Editor—Kannus et al suggest from prospective data collected on Finnish twins that genetic factors are of only minor importance in explaining the population occurrence of osteoporotic fracture, particularly in women.1
The evidence given to support this is the relatively small excess in concordance in monozygotic twins compared with dizygotic twins. But it is well recognised that twin concordances may be misleading unless the underlying prevalence of a disease is taken into account.2 For example, a small absolute difference in monozygotic compared with dizygotic concordance is more suggestive of a genetic effect for a trait that is relatively rare (such as fracture) than for one that is common. The data thus warrant closer scrutiny.
We have estimated the relative contribution of genetic, shared environmental, and unique environmental components to the variation in susceptibility to fracture in these twins from the data provided. The analysis was conducted using a variance components approach with the statistical software Mx.3 The method assumes that risk of fracture is determined by a continuous underlying liability and is a plausible assumption for this trait.4
As expected, the results show significant evidence of familial resemblance in the risk of fracture in both male and female twins. In female twins, despite the nationwide sampling frame, there is insufficient statistical power in this study to distinguish between models containing components in which this clustering is attributed to genetic factors alone, the shared family environment of the twins, or the combination of the two. In a model in which the only contribution is from genetic and unique environmental factors, genetic factors account for 36% of the variance in the liability to fracture at any body site.

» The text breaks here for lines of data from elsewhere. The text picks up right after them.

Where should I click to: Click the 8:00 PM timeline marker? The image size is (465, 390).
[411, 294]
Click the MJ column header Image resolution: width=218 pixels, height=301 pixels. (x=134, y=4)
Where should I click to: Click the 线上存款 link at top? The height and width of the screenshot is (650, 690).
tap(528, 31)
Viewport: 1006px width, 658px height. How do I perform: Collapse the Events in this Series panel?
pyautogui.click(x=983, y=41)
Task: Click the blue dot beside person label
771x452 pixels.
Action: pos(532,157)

In male twins the familial resemblance is explained by a significant contribution from genetic factors but not by the shared family environment, with genetic factors accounting for 35% of the variation in liability to fracture. A greater genetic contribution is also suggested at the spine in table A in Kannus et al's study (bmj.com/cgi/content/full/319/7221/1334/DC1), although inference is limited by the small numbers of concordant pairs and the lack of data on differences between the sexes in rate of fracture. In contrast to the conclusion reached by the authors, these data show that genetic factors contribute to a third of the liability to osteoporotic fracture in men and are entirely compatible with the hypothesis that genetic factors contribute to a similar extent in women. The data suggest that there may be differences in the nature of the genetic risk in men and women and at different body sites that merit further study.